◆ ЗАДАНИЯ
A - Пожалуйста, продублируйте без изменений часть фрагмента документа, которая открывается словами «Используя отмеченную слабость» и закрывается словами «нашей субъективности невообразимым.».
B - Ответьте по фрагменту документа на вопросы:
(i) Чем становятся «природа» и «природные объекты», если до такой степени расширить определение артефакта?
(ii) Кто в своём справочнике перечисляет множество нечеловеческих артефактов?
(iii) Какие две области названы предметом недавних попыток натурализации?
___ ФРАГМЕНТ ДОКУМЕНТА ___
Используя отмеченную слабость самого концепта техники, некоторые направления современного искусства затушевывают демаркационную линию между воспринимаемым объектом, избранным объектом, используемым объектом, произведённым объектом и созданным объектом. Любого сношения между существом, представляющим вещи, и вещью достаточно для констатации того, что эта вещь отделилась от природы и, таким образом, перенеслась в царство искусства. Если мы до такой степени расширяем определение артефакта, любой объект, вступающий в отношения с субъективностью и, так сказать, «заражённый» ею, становится «артефактным». Тогда «природа» и «природные объекты» — не более чем пустые заклинания для именования того, соприкосновение с чем остается для нашей субъективности невообразимым.

Есть и менее радикальные способы, которыми современное сознание пятнает природные объекты подозрением в «артефактности». К примеру, устойчивый интерес этологии к таким постройкам животных, как птичьи гнезда (коллективные обиталища общественного ткача, изящные сооружения большого маскового ткача, украшенные навесом, монументальные тумулы джунглевой курицы), привёл к тому, что само понятие орудия претерпело переопределение. В своём великолепном справочнике[9] Бенджамин Бек перечисляет бесчисленное множество нечеловеческих артефактов, которые, тем не менее, соответствуют строгому определению орудия, которое он предлагает: находящийся вне тела пользователя объект, отделённый от своего основания; объект, который пользователь удерживает или носит во время действия или непосредственно перед ним; объект, использование которого приводит к изменению формы, положения или состояния другого объекта, другого организма или самого пользователя. Строительные инструменты, губки, орехоколы, удочки… Всякому, кто интересуется поведением животных, очевидно, что за пределами человеческих культур существует множество способов технического производства объектов, которые препятствуют безоговорочному проведению границы между людьми и другими животными, отделяющей искусство от природы. Даже не идя в своих выводах так далеко, недавние попытки натурализовать музыку[10] или архитектуру[11] показывают, насколько несостоятельным оказывается сегодня разделение между человеческими произведениями, созданными с определённой целью, и изделиями животных, сводимыми к инстинктивному действию (des effets de l’instinct).
___ ИСХОДНЫЕ ДАННЫЕ ___
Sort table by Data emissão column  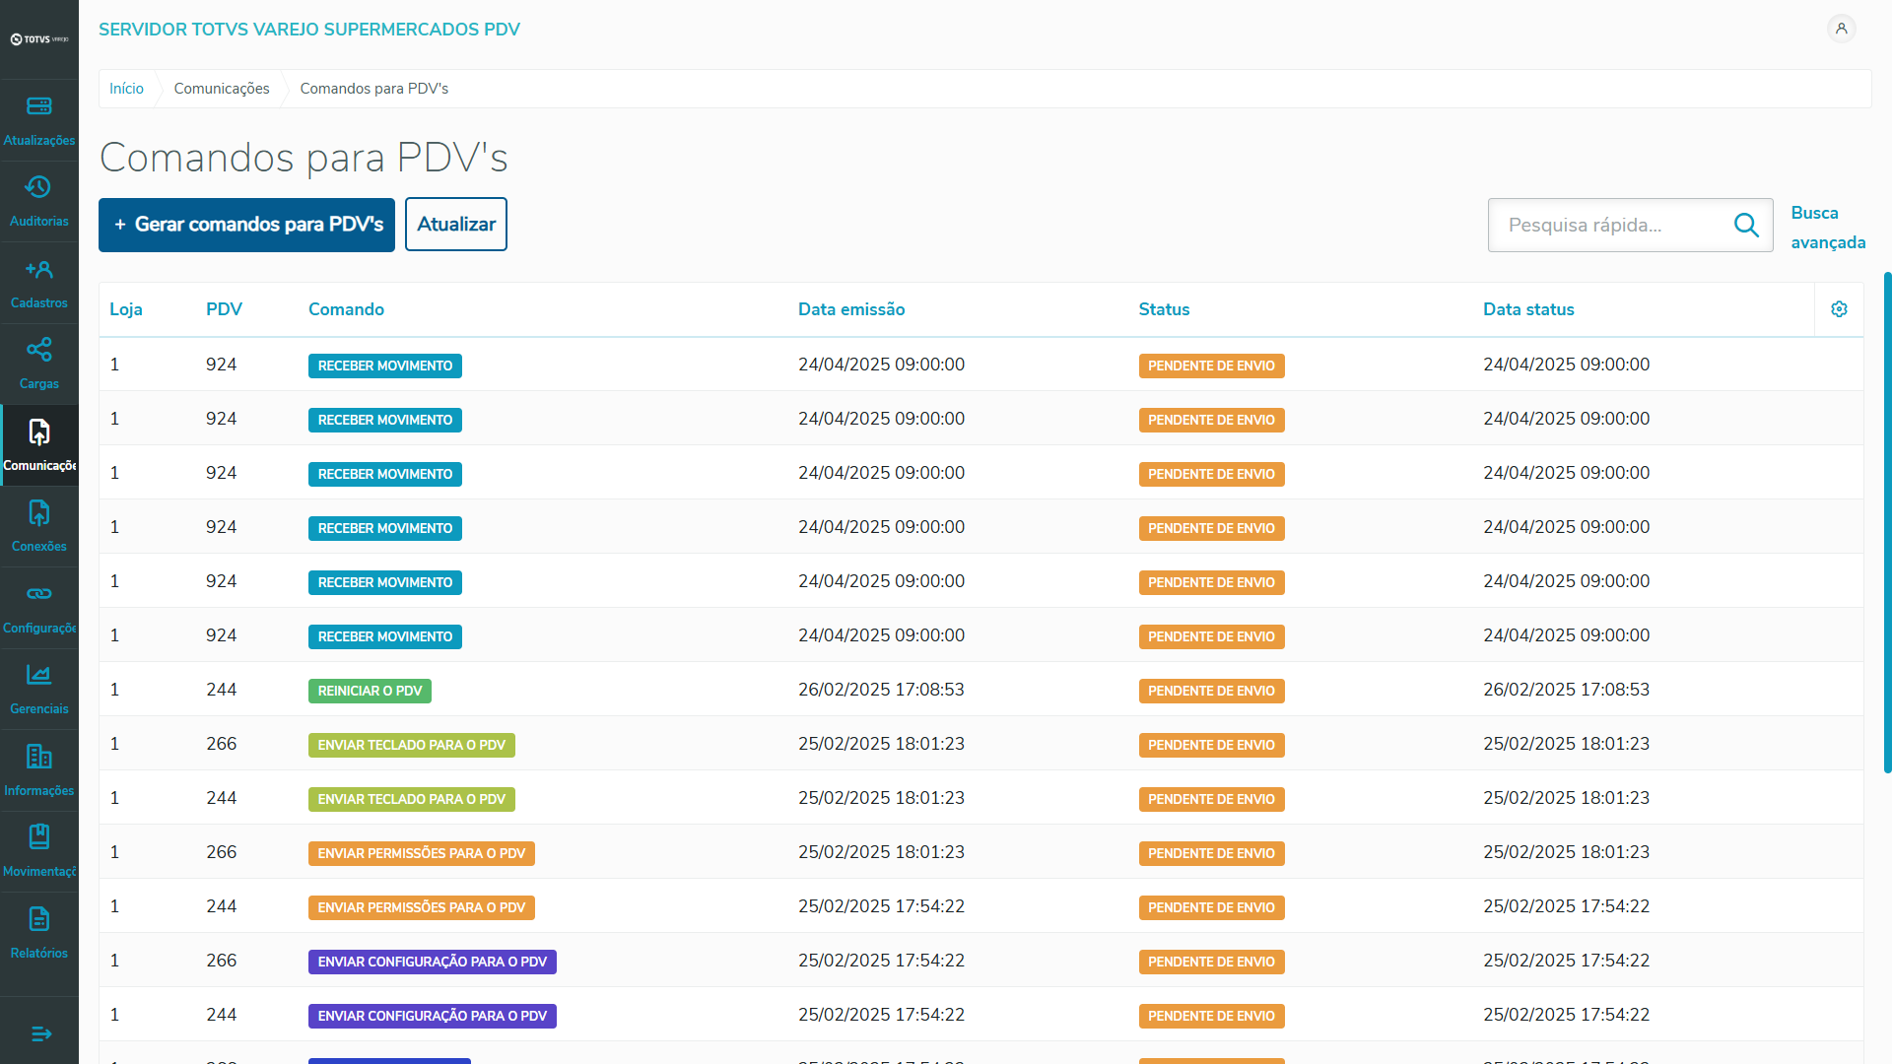[851, 309]
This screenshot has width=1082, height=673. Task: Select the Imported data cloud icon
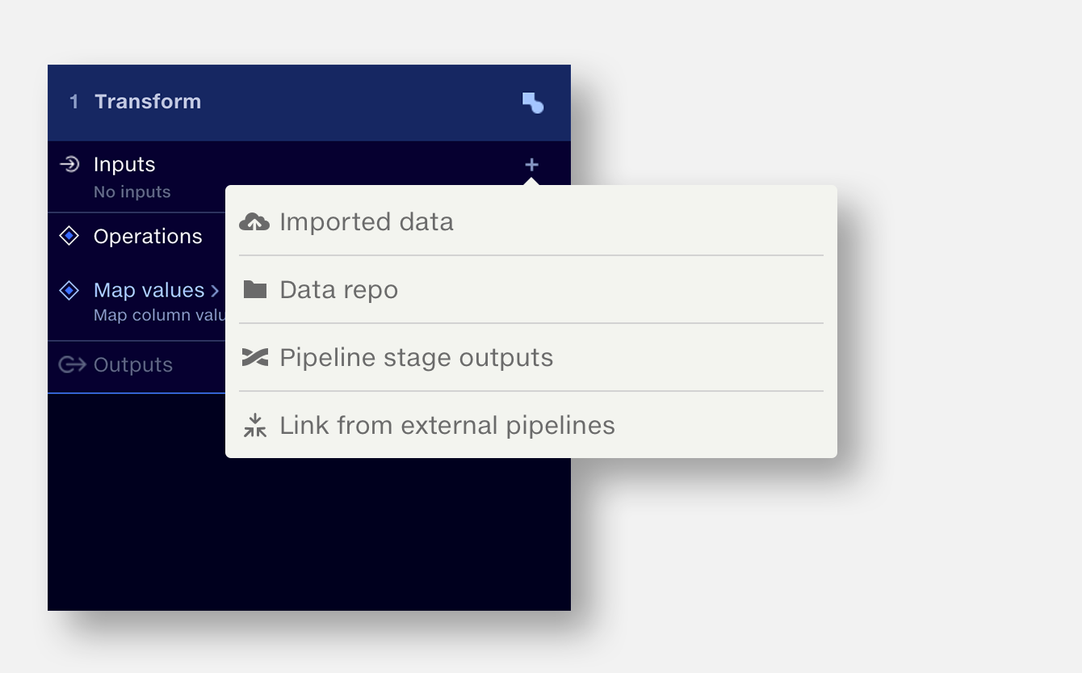[254, 221]
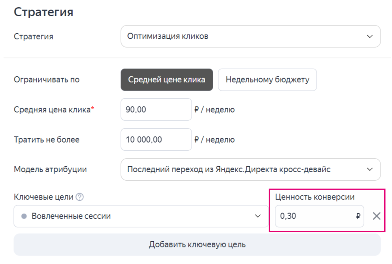The height and width of the screenshot is (264, 392).
Task: Click the grey dot before Вовлеченные сессии
Action: (24, 216)
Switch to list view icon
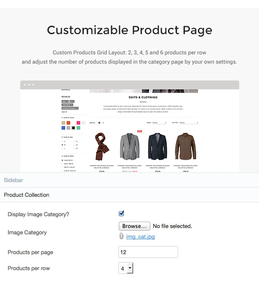The height and width of the screenshot is (287, 259). pos(103,123)
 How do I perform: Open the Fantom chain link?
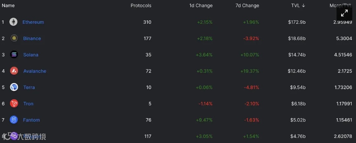pos(31,120)
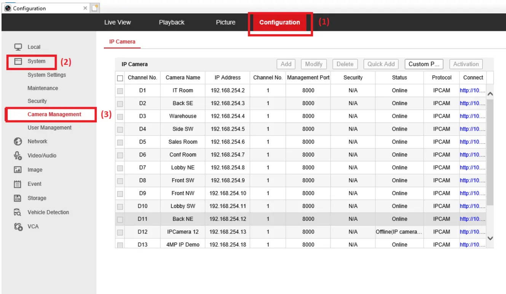The width and height of the screenshot is (506, 294).
Task: Open User Management under System
Action: [x=49, y=128]
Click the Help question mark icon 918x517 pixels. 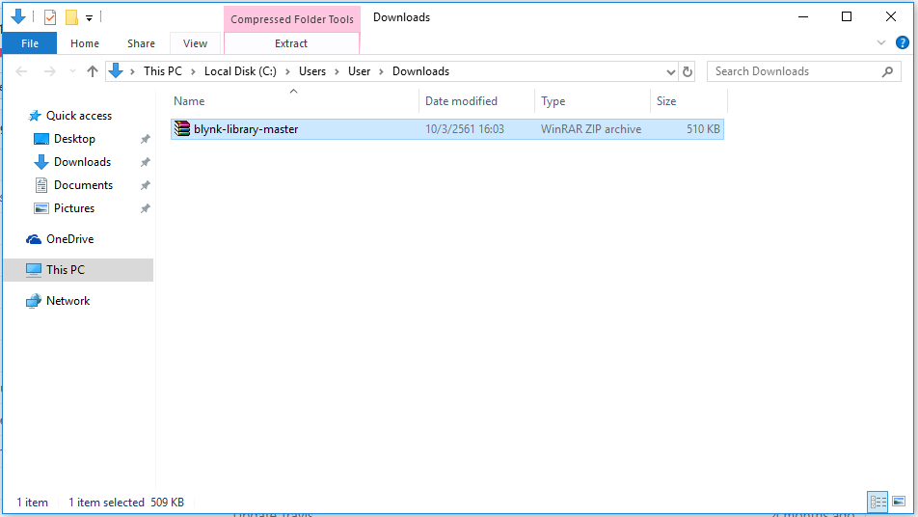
___
◆ ОТВЕТЫ
A -
Используя отмеченную слабость самого концепта техники, некоторые направления современного искусства затушевывают демаркационную линию между воспринимаемым объектом, избранным объектом, используемым объектом, произведённым объектом и созданным объектом. Любого сношения между существом, представляющим вещи, и вещью достаточно для констатации того, что эта вещь отделилась от природы и, таким образом, перенеслась в царство искусства. Если мы до такой степени расширяем определение артефакта, любой объект, вступающий в отношения с субъективностью и, так сказать, «заражённый» ею, становится «артефактным». Тогда «природа» и «природные объекты» — не более чем пустые заклинания для именования того, соприкосновение с чем остается для нашей субъективности невообразимым.

B -
(i) Не более чем пустыми заклинаниями для именования того, соприкосновение с чем остается для нашей субъективности невообразимым.
(ii) Бенджамин Бек.
(iii) Музыка и архитектура.